— begin —

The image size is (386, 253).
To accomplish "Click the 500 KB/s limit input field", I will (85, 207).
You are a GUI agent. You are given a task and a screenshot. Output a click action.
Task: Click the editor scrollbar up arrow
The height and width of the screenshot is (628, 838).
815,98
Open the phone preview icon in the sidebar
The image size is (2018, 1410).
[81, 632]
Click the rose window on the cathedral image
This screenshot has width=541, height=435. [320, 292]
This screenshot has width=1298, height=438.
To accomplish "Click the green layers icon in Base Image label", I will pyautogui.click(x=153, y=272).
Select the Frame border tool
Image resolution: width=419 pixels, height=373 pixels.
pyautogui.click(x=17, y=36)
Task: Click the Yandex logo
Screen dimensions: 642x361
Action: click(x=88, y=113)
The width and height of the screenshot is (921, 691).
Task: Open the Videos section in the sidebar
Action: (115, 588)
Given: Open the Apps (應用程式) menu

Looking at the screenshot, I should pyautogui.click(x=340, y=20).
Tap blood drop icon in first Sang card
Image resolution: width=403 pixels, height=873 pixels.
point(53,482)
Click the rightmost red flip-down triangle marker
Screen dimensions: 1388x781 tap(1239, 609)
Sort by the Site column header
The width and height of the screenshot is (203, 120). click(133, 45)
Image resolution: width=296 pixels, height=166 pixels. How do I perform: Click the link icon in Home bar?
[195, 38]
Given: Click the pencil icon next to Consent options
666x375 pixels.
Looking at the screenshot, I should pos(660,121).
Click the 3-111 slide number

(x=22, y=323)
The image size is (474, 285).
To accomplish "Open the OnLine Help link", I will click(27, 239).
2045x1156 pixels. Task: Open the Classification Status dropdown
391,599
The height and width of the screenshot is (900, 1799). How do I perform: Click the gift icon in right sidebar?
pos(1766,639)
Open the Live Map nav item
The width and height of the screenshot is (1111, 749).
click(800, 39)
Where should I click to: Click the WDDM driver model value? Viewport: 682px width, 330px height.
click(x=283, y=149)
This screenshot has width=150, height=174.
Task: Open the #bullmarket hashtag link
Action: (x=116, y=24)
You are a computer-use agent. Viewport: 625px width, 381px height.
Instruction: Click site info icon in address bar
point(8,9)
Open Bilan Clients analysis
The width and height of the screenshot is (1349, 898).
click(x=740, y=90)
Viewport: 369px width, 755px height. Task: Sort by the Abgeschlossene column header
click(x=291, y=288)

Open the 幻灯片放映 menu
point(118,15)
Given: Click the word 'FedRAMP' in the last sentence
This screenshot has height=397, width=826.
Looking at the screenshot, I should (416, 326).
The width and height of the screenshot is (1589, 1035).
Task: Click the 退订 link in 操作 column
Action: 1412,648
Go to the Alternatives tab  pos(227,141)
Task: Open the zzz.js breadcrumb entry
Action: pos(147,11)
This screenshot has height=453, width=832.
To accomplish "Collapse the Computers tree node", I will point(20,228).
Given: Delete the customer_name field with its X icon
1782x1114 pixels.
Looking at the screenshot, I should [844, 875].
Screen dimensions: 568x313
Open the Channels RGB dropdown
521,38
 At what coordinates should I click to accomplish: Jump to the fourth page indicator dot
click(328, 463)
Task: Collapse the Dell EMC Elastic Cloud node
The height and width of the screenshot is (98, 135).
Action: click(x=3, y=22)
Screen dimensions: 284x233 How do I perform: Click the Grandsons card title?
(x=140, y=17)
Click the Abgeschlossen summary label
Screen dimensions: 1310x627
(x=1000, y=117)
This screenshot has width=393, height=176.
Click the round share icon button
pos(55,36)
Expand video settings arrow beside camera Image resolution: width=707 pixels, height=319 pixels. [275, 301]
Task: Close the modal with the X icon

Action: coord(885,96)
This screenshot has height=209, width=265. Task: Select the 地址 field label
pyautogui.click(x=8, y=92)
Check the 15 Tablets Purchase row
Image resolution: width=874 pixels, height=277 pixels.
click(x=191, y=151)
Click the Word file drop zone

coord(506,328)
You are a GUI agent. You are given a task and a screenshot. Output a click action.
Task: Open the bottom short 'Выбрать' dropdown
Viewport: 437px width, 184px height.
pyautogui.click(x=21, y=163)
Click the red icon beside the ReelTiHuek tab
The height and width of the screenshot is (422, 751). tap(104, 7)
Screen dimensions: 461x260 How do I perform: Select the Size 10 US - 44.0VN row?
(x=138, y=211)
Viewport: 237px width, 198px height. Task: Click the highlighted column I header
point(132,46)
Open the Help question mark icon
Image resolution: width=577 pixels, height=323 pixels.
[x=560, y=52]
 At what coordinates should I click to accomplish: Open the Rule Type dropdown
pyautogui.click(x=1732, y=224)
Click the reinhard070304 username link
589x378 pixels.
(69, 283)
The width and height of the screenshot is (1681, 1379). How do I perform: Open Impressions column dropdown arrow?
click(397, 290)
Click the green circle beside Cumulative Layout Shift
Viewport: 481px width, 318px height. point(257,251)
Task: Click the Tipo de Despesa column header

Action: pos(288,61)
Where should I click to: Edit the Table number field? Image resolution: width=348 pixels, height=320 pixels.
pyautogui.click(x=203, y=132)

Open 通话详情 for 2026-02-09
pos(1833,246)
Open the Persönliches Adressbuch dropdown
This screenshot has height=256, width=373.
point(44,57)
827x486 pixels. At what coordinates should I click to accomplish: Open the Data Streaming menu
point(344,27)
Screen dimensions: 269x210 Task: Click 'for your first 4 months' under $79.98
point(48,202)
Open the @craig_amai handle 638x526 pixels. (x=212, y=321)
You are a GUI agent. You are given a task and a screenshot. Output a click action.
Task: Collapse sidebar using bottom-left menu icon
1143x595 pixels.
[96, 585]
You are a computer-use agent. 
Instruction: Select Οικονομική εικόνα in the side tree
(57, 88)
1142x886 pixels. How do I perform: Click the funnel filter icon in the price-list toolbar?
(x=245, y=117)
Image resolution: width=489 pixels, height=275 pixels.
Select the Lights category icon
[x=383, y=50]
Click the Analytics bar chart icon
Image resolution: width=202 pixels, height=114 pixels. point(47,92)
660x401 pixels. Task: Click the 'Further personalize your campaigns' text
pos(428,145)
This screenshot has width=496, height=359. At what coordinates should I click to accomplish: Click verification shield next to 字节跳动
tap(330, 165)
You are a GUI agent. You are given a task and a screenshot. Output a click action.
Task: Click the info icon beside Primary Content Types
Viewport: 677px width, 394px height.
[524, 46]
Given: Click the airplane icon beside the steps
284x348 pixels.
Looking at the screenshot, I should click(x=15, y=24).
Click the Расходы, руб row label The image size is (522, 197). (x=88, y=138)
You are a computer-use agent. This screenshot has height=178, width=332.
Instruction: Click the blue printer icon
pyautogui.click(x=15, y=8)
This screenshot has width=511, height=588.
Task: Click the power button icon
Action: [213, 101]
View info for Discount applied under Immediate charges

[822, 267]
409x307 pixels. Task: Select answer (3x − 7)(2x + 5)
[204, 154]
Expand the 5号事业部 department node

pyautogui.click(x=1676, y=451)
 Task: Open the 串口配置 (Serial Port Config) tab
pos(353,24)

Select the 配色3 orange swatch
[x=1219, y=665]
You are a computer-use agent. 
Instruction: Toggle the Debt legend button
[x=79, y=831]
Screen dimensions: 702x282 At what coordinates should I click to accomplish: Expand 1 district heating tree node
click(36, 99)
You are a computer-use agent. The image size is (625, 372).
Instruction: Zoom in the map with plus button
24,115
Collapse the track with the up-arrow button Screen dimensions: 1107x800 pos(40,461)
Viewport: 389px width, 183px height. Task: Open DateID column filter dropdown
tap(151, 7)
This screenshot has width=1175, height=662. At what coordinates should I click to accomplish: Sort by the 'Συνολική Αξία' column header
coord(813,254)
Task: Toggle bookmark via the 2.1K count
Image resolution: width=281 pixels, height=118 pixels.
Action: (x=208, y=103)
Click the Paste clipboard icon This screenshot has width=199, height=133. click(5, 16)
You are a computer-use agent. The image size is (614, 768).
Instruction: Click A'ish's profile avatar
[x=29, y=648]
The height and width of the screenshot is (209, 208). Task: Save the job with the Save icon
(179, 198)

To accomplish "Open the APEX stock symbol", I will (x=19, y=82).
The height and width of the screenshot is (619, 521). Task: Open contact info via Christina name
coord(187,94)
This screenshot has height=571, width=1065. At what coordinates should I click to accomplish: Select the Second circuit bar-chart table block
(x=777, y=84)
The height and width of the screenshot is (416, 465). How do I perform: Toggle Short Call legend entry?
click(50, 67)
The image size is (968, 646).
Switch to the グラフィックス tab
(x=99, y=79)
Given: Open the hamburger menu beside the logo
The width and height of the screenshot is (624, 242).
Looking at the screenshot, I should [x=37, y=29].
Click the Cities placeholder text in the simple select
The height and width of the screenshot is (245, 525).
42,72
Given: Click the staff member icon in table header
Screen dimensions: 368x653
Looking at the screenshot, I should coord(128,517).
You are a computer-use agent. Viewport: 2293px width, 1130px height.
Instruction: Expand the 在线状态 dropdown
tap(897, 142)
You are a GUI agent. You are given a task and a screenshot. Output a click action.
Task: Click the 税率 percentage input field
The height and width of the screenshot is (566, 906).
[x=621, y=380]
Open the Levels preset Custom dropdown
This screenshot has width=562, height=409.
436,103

— end —

**Goal of the exercise:** How many lines in the data above contain the string "with"? Case matters, and the answer should be the number alone.

**Task response:** 5